Incorporation of high band gap Carbon Nanotubes as Transparent Conductive Electrode in ITIC-OE accepter Organic solar cell

Abstract

Abstract The most common transparent conducting electrode, ITO, is delicate and prone to shattering under mechanical stress, which lowers the device's performance on flexible plastic substrates. Because of their exceptional optical transparency, low sheet resistance, and great mobility, carbon nanotubes have garnered a lot of interest as a Transparent Conductive electrode in organic solar cells. Molybdenum Trioxide (MoO3) doping of carbon nanotube Transparent Conductive electrodes makes p-doping, good energy-level alignment, and improved hole transport possible. In the present study, the performance of Non-Fullerene ITIC-OE Acceptor Organic Solar Cells with a transparent electrode fabricated from Carbon Nanotubes doped with Molybdenum trioxide (MoO3) is simulated using SCAPS 1-D. The optimized PCE of 24.94 %, Fill Factor (FF) of 74.02 %, Jsc of 35.32 mA/cm2 and Voc of 0.9539 V are shown in the current work by varying the band gap of MoO3 doped CNTs.
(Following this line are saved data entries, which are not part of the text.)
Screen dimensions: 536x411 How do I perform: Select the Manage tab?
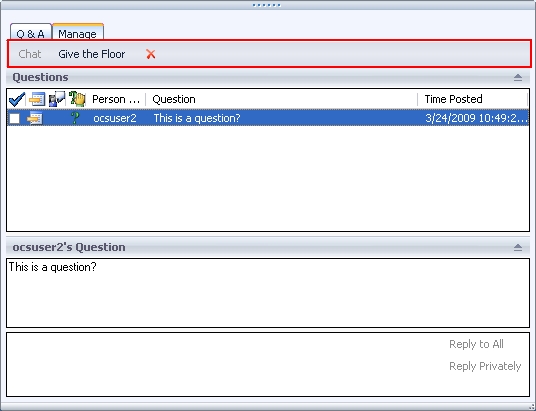click(x=78, y=32)
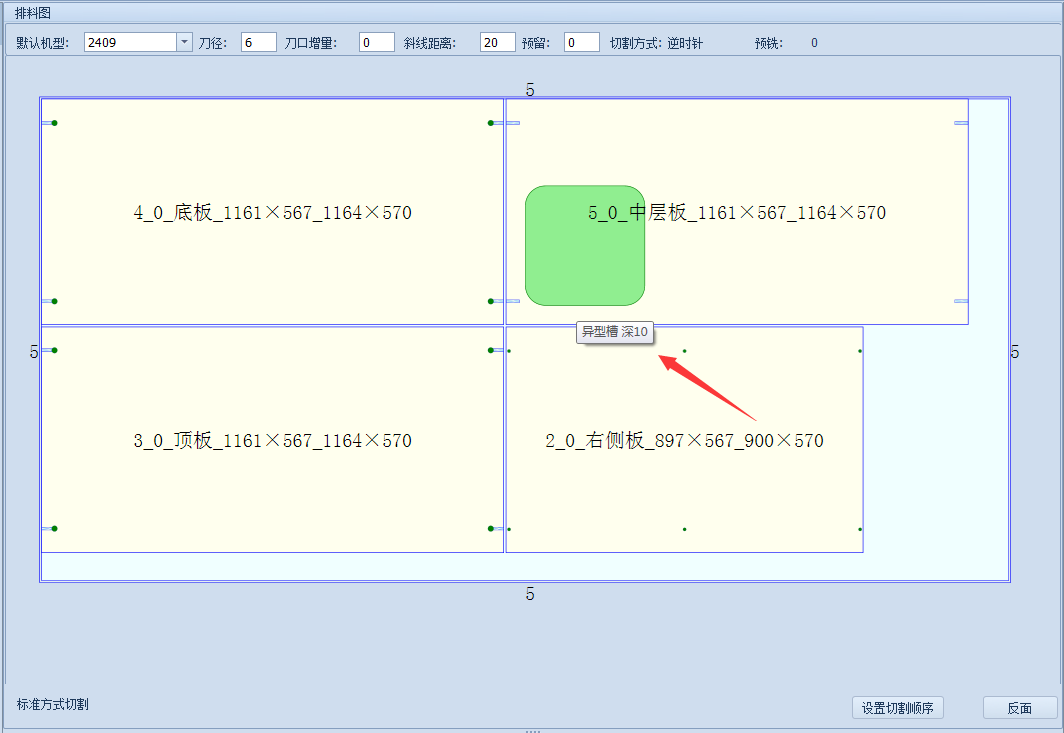Click the 反面 button
Screen dimensions: 1064x733
[1021, 707]
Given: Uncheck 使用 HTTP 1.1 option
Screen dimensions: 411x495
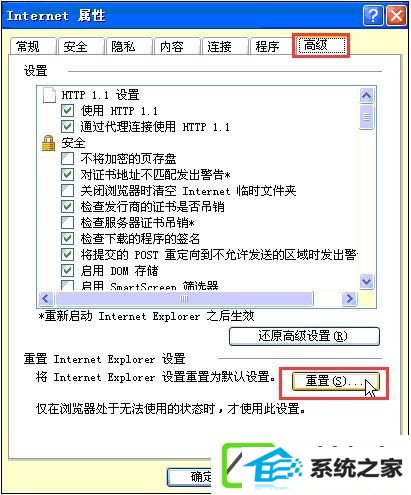Looking at the screenshot, I should click(67, 111).
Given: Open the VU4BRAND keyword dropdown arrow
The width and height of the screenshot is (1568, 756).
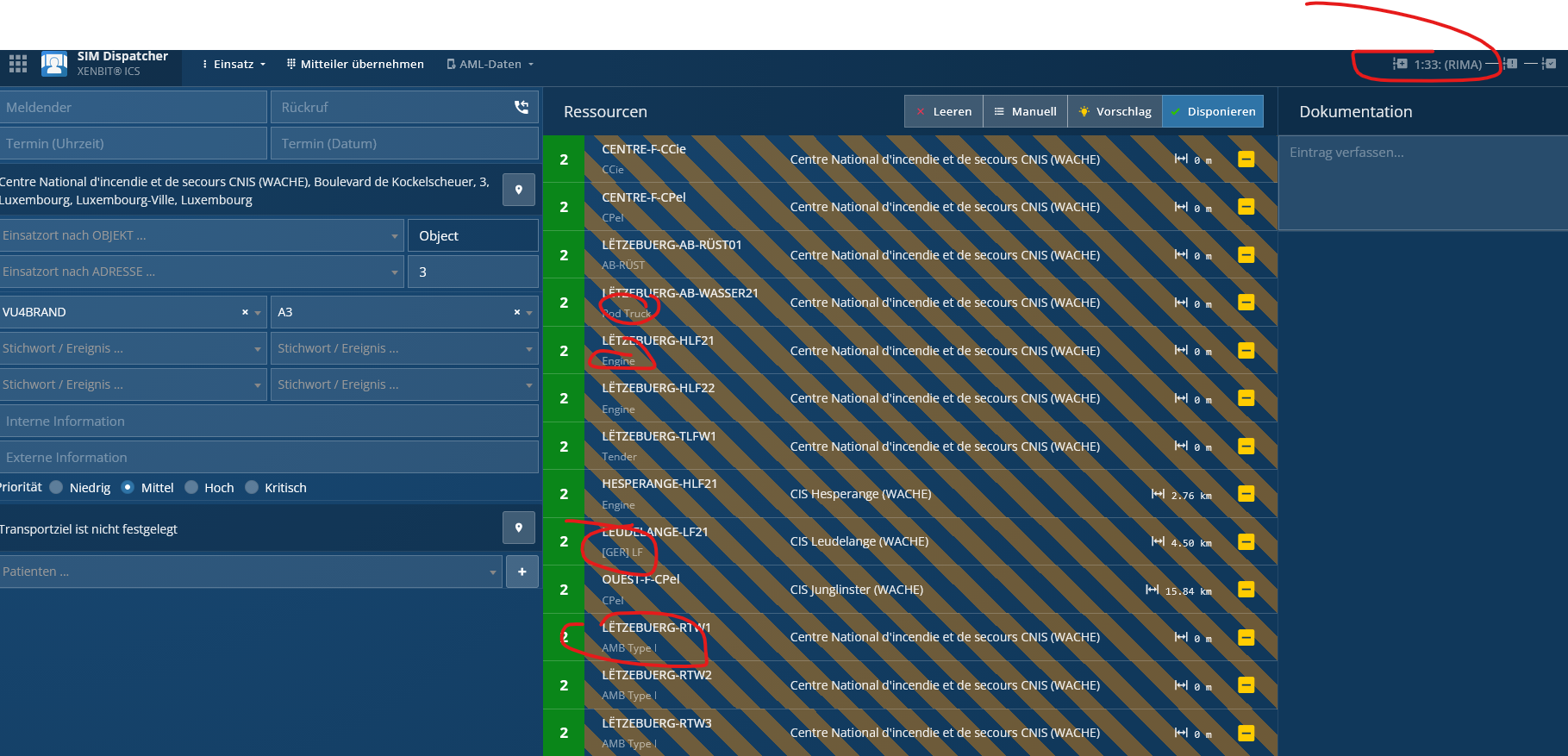Looking at the screenshot, I should pos(258,313).
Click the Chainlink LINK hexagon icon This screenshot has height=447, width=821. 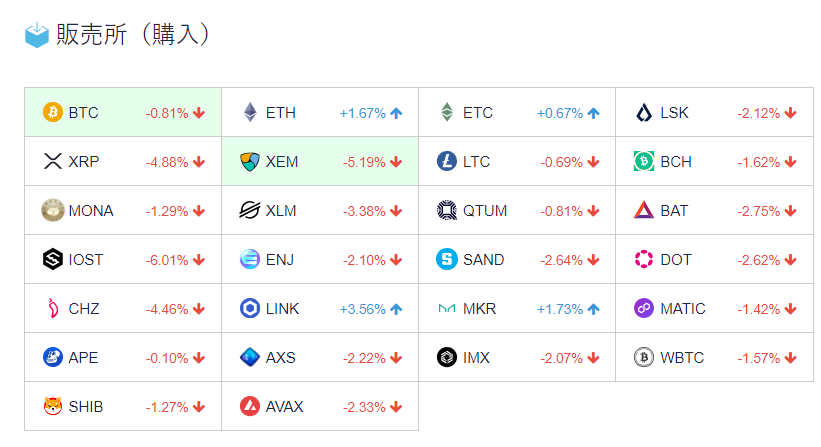coord(250,309)

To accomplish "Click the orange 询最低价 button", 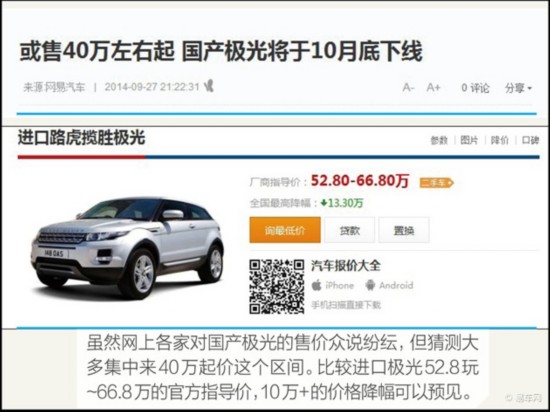I will tap(285, 230).
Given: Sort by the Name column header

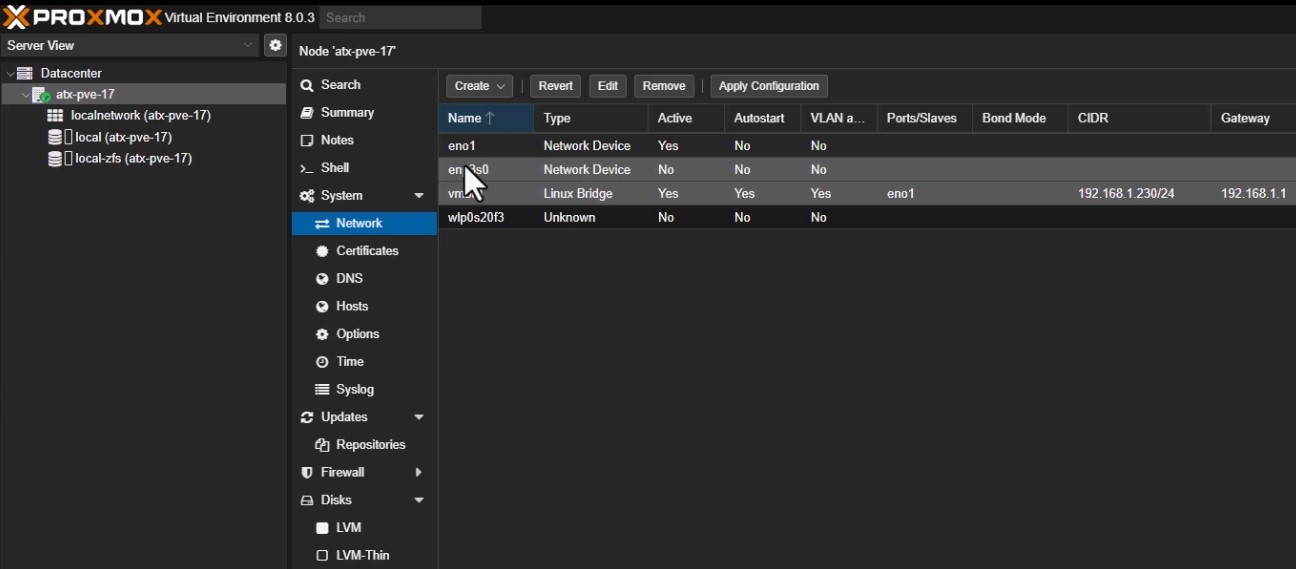Looking at the screenshot, I should 465,118.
Also, upgrading the simulated cell's Electron transport Layer (ETL) with SnO2, TiO2, and ZnO yields an optimized result with TiO2 ETL, having PCE of 25.71%, FF of 76.30%, Jsc of 35.32 mA/cm2, and Voc of 0.9539 V. These results demonstrated the possibilities for ITIC-OE acceptor Organic Solar Cells with Transparent Conductive Electrodes made of carbon nanotubes to advance device performance in the near future.